基于网络模型的OSA与非OSA人群BMI-血氧饱和度-睡眠体位-心率变异性的差异研究
A study on the differences in BMI-oxygen saturation-sleep position-heart rate variability between OSA and non-OSA populations based on a network model
投稿时间:2025-03-03  修订日期:2025-06-03
DOI:
中文关键词:  阻塞性睡眠呼吸暂停  睡眠监测  BMI  心率变异性  网络分析
英文关键词:Obstructive sleep apnea  Polysomnography  Body Mass Index  Heart rate variability  Network analysis
基金项目:
作者单位地址
罗瑶 西南医科大学附属医院
精神疾病基础与临床泸州市重点实验室 
四川省泸州市江阳区西南医科大学附属医院心身医学科住院部
王安林 西南医科大学附属医院精神疾病基础与临床泸州市重点实验室 宜宾市第二人民医院 
王婷婷 西南医科大学附属医院
精神疾病基础与临床泸州市重点实验室 
梁雪梅 西南医科大学附属医院
精神疾病基础与临床泸州市重点实验室 
向波 西南医科大学附属医院
精神疾病基础与临床泸州市重点实验室 
刘可智* 西南医科大学附属医院
精神疾病基础与临床泸州市重点实验室 
四川省泸州市江阳区西南医科大学附属医院心身医学科住院部
摘要点击次数:
全文下载次数:
中文摘要:
      背景 我国确诊为阻塞性睡眠呼吸暂停(OSA)的患病人数持续攀升,已造成严重的疾病负担。
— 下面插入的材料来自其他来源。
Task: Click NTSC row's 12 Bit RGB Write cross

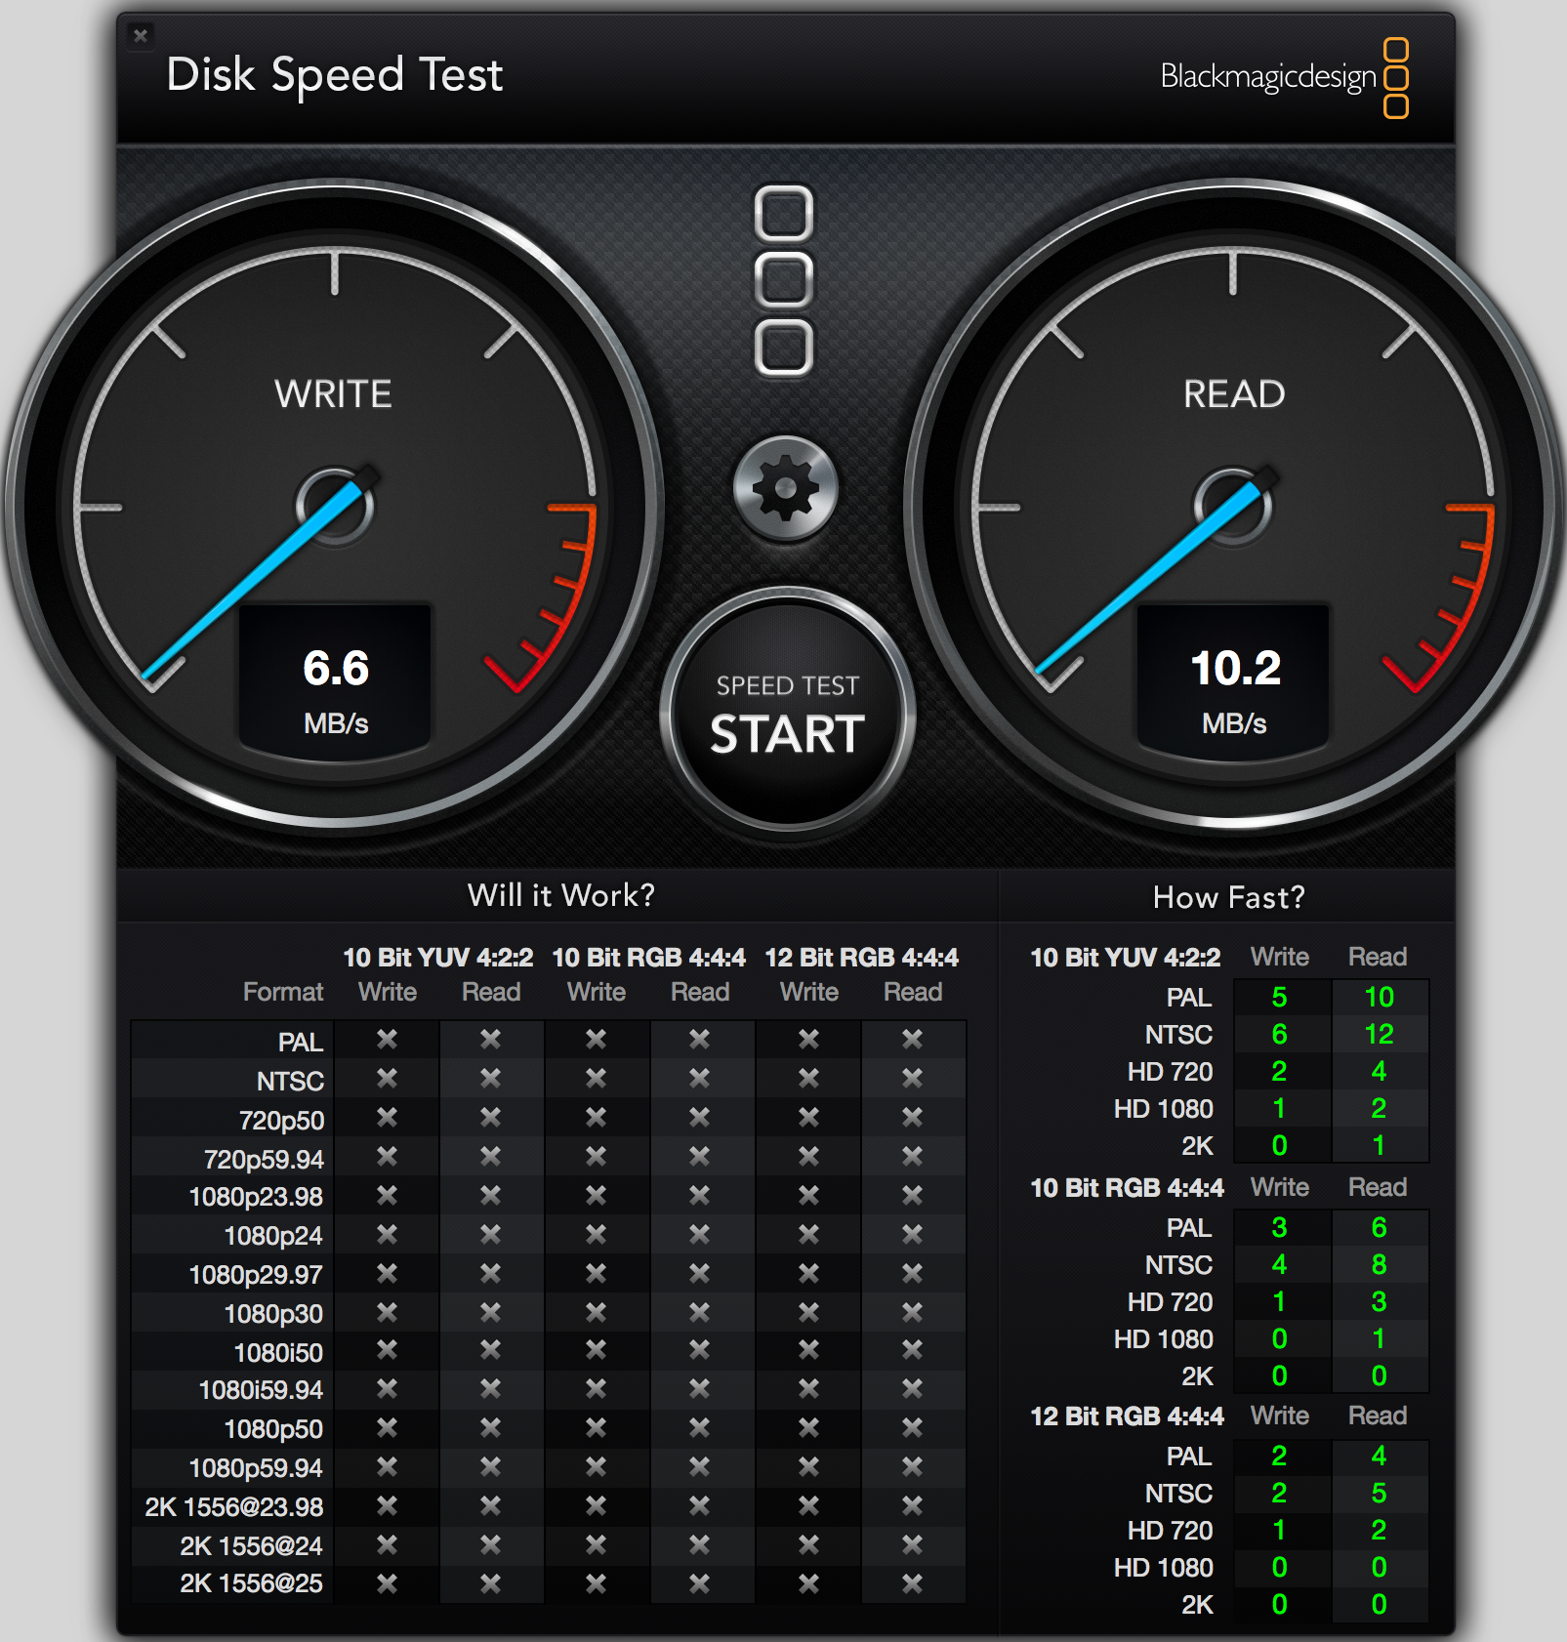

然而既往关于OSA影响因素(如肥胖、睡眠体位等)的研究多为横断面研究,难以揭示多因素间的动态交互机制,制约了个体化干预方案的制定。目的 通过探究非OSA人群与OSA人群间的体质量指数(BMI)-血氧饱和度-睡眠体位-心率变异性(HRV)网络模型的差异,为OSA的早期诊断及干预提供参考。方法 纳入2022年7月12日—2023年10月11日至西南医科大学附属医院进行睡眠监测的成年被试,以AHI=5次/h次作为诊断阈值,分为对照组和OSA组,分别构建BMI-血氧饱和度-睡眠体位-HRV网络并进行比较。结果 对照组与OSA组的网络模型整体边线权重(P=0.55)及整体强度(P=0.28)比较,差异均无统计学意义。两个网络模型特定节点间的连接强度(如“最低血氧饱和度”与“BMI”、“俯卧位”、“心搏间期平均值”之间)、特定节点的中心性指标[“平均血氧饱和度”、“最低血氧饱和度”、“立位呼吸暂停低通气指数(AHI)”、“右侧卧位AHI”、“平均心率”]比较,差异均有统计学意义(P<0.05)。结论 非OSA人群与OSA人群在特定因素(如体位、心率、血氧饱和度)之间存在差异,这些差异可能为OSA的早期预测提供一定的理论基础。
英文摘要:
      Background The number of people diagnosed with obstructive sleep apnea (OSA) in China continues to rise, which has caused a serious disease burden. However, most of the previous studies on the influencing factors of OSA (such as obesity and sleep position) have been cross-sectional studies, which are difficult to reveal the dynamic interaction mechanism between multiple factors, which restricts the formulation of individualized intervention programs. Objective By exploring the differences in body mass index (BMI)-oxygen saturation-sleep position-heart rate variability (HRV) network models between non-OSA and OSA populations, this paper provides a reference for the early diagnosis and intervention of OSA. Methods Adult subjects who went to the Affiliated Hospital of Southwest Medical University for sleep monitoring from July 12, 2022 to October 11, 2023 were included, and AHI=5 times/h was used as the diagnostic threshold, and they were divided into control group and OSA group, and BMI-oxygen saturation-sleep position-HRV networks were constructed and compared, respectively. Results There was no significant difference in the overall edge weight (P=0.55) and overall strength (P=0.28) of the network model between the control group and the OSA group. There were significant differences in the connection strength between the two network models (e.g., between “minimum oxygen saturation” and “BMI”, “prone position”, “mean interval”) and centrality index of specific nodes [“mean oxygen saturation”, “minimum oxygen saturation”, “upright apnea-hypopnea index (AHI)”, “right decubitus AHI”, and “mean heart rate”)] (P<0.05). Conclusion There are differences between the non-OSA population and the OSA population in specific factors (e.g., body position, heart rate, oxygen saturation), and these differences may provide a theoretical basis for the early prediction of OSA.